■ **Records provided**:
*** Begin section ***

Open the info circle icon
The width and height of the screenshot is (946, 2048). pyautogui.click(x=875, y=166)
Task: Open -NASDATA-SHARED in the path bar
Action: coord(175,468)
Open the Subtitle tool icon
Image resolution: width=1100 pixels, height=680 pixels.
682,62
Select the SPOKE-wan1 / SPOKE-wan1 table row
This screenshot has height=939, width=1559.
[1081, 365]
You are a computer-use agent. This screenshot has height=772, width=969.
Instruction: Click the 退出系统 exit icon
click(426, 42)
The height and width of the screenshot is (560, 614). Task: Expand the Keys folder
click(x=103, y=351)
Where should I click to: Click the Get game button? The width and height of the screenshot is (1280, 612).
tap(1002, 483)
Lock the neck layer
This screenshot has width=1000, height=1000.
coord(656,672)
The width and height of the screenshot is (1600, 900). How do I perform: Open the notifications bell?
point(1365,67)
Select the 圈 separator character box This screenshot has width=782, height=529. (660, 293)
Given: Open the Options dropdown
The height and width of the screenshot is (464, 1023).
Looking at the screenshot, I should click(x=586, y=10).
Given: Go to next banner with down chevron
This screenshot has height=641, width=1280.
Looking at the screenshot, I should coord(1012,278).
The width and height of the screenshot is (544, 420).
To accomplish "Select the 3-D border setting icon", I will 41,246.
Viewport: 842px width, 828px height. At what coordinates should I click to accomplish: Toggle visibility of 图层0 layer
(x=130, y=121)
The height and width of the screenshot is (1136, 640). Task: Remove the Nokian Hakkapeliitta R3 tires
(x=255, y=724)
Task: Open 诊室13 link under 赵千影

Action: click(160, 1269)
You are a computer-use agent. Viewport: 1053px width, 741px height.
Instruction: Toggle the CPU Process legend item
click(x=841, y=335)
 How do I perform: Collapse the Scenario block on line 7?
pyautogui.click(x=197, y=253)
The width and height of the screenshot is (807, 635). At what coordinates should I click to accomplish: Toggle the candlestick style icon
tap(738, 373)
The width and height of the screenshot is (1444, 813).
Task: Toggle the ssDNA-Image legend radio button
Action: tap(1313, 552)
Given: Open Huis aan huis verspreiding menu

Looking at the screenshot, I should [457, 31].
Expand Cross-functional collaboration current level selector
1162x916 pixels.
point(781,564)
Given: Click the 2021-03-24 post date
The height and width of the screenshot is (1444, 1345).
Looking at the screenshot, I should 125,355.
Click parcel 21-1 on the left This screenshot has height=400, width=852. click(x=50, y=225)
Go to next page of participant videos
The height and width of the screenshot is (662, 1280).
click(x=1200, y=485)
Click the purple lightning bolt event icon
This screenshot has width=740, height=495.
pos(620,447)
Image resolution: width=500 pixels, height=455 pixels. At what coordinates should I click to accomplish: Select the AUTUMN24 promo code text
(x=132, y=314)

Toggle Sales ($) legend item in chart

*** End section ***

■ **Task**: Repeat the whole listing, keeping every word exactly as it is.

■ **Result**:
Open the info circle icon
The width and height of the screenshot is (946, 2048). pyautogui.click(x=875, y=166)
Task: Open -NASDATA-SHARED in the path bar
Action: coord(175,468)
Open the Subtitle tool icon
Image resolution: width=1100 pixels, height=680 pixels.
682,62
Select the SPOKE-wan1 / SPOKE-wan1 table row
This screenshot has height=939, width=1559.
[1081, 365]
You are a computer-use agent. This screenshot has height=772, width=969.
Instruction: Click the 退出系统 exit icon
click(426, 42)
The height and width of the screenshot is (560, 614). Task: Expand the Keys folder
click(x=103, y=351)
Where should I click to: Click the Get game button? The width and height of the screenshot is (1280, 612).
tap(1002, 483)
Lock the neck layer
This screenshot has width=1000, height=1000.
coord(656,672)
The width and height of the screenshot is (1600, 900). How do I perform: Open the notifications bell?
point(1365,67)
Select the 圈 separator character box This screenshot has width=782, height=529. (660, 293)
Given: Open the Options dropdown
The height and width of the screenshot is (464, 1023).
Looking at the screenshot, I should click(x=586, y=10).
Given: Go to next banner with down chevron
This screenshot has height=641, width=1280.
Looking at the screenshot, I should coord(1012,278).
The width and height of the screenshot is (544, 420).
To accomplish "Select the 3-D border setting icon", I will 41,246.
Viewport: 842px width, 828px height. At what coordinates should I click to accomplish: Toggle visibility of 图层0 layer
(x=130, y=121)
The height and width of the screenshot is (1136, 640). Task: Remove the Nokian Hakkapeliitta R3 tires
(x=255, y=724)
Task: Open 诊室13 link under 赵千影

Action: click(160, 1269)
You are a computer-use agent. Viewport: 1053px width, 741px height.
Instruction: Toggle the CPU Process legend item
click(x=841, y=335)
 How do I perform: Collapse the Scenario block on line 7?
pyautogui.click(x=197, y=253)
The width and height of the screenshot is (807, 635). At what coordinates should I click to accomplish: Toggle the candlestick style icon
tap(738, 373)
The width and height of the screenshot is (1444, 813).
Task: Toggle the ssDNA-Image legend radio button
Action: tap(1313, 552)
Given: Open Huis aan huis verspreiding menu

Looking at the screenshot, I should [457, 31].
Expand Cross-functional collaboration current level selector
1162x916 pixels.
point(781,564)
Given: Click the 2021-03-24 post date
The height and width of the screenshot is (1444, 1345).
Looking at the screenshot, I should 125,355.
Click parcel 21-1 on the left This screenshot has height=400, width=852. click(x=50, y=225)
Go to next page of participant videos
The height and width of the screenshot is (662, 1280).
click(x=1200, y=485)
Click the purple lightning bolt event icon
This screenshot has width=740, height=495.
pos(620,447)
Image resolution: width=500 pixels, height=455 pixels. At what coordinates should I click to accomplish: Select the AUTUMN24 promo code text
(x=132, y=314)

Toggle Sales ($) legend item in chart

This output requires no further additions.